Collected data entries
***

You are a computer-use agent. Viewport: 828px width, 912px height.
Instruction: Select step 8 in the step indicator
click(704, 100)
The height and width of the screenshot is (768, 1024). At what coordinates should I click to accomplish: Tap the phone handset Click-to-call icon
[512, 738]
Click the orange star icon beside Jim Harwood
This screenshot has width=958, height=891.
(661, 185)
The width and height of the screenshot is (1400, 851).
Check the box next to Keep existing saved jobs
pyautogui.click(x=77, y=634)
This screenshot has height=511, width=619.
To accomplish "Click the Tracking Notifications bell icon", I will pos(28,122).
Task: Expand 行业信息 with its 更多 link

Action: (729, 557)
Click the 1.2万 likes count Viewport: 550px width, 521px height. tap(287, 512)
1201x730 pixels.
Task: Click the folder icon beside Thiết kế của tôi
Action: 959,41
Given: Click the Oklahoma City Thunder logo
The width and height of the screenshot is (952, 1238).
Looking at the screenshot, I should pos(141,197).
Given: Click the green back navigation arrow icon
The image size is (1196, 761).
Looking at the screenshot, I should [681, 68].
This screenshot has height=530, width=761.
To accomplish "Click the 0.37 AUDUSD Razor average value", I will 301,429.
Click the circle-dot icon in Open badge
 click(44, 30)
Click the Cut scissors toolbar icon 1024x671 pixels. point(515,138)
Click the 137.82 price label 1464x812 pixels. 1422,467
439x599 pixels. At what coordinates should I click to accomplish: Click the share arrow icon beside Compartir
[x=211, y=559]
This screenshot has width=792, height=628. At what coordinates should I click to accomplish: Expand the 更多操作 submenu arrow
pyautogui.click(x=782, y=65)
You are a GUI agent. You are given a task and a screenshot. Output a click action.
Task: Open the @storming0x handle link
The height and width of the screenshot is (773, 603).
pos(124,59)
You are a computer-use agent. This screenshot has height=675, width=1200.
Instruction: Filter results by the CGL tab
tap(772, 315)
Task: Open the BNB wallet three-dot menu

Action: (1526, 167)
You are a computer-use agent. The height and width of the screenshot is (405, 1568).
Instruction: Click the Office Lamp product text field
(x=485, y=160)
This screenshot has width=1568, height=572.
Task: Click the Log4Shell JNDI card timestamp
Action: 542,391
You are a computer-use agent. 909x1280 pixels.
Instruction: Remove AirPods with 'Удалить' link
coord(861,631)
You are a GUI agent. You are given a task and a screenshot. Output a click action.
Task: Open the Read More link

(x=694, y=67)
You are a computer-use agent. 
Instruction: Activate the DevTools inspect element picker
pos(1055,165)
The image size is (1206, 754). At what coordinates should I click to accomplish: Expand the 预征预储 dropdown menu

***

- EXERCISE -
Every record above is to be copied exactly.

- EXERCISE OUTPUT -
You are a computer-use agent. Viewport: 828px width, 912px height.
Instruction: Select step 8 in the step indicator
click(704, 100)
The height and width of the screenshot is (768, 1024). At what coordinates should I click to accomplish: Tap the phone handset Click-to-call icon
[512, 738]
Click the orange star icon beside Jim Harwood
This screenshot has width=958, height=891.
(661, 185)
The width and height of the screenshot is (1400, 851).
Check the box next to Keep existing saved jobs
pyautogui.click(x=77, y=634)
This screenshot has height=511, width=619.
To accomplish "Click the Tracking Notifications bell icon", I will pos(28,122).
Task: Expand 行业信息 with its 更多 link

Action: (729, 557)
Click the 1.2万 likes count Viewport: 550px width, 521px height. tap(287, 512)
1201x730 pixels.
Task: Click the folder icon beside Thiết kế của tôi
Action: 959,41
Given: Click the Oklahoma City Thunder logo
The width and height of the screenshot is (952, 1238).
Looking at the screenshot, I should pos(141,197).
Given: Click the green back navigation arrow icon
The image size is (1196, 761).
Looking at the screenshot, I should [681, 68].
This screenshot has height=530, width=761.
To accomplish "Click the 0.37 AUDUSD Razor average value", I will 301,429.
Click the circle-dot icon in Open badge
 click(44, 30)
Click the Cut scissors toolbar icon 1024x671 pixels. point(515,138)
Click the 137.82 price label 1464x812 pixels. 1422,467
439x599 pixels. At what coordinates should I click to accomplish: Click the share arrow icon beside Compartir
[x=211, y=559]
This screenshot has width=792, height=628. At what coordinates should I click to accomplish: Expand the 更多操作 submenu arrow
pyautogui.click(x=782, y=65)
You are a GUI agent. You are given a task and a screenshot. Output a click action.
Task: Open the @storming0x handle link
The height and width of the screenshot is (773, 603).
pos(124,59)
You are a computer-use agent. This screenshot has height=675, width=1200.
Instruction: Filter results by the CGL tab
tap(772, 315)
Task: Open the BNB wallet three-dot menu

Action: (1526, 167)
You are a computer-use agent. The height and width of the screenshot is (405, 1568).
Instruction: Click the Office Lamp product text field
(x=485, y=160)
This screenshot has width=1568, height=572.
Task: Click the Log4Shell JNDI card timestamp
Action: 542,391
You are a computer-use agent. 909x1280 pixels.
Instruction: Remove AirPods with 'Удалить' link
coord(861,631)
You are a GUI agent. You are given a task and a screenshot. Output a click action.
Task: Open the Read More link

(x=694, y=67)
You are a computer-use agent. 
Instruction: Activate the DevTools inspect element picker
pos(1055,165)
The image size is (1206, 754). At what coordinates should I click to accomplish: Expand the 预征预储 dropdown menu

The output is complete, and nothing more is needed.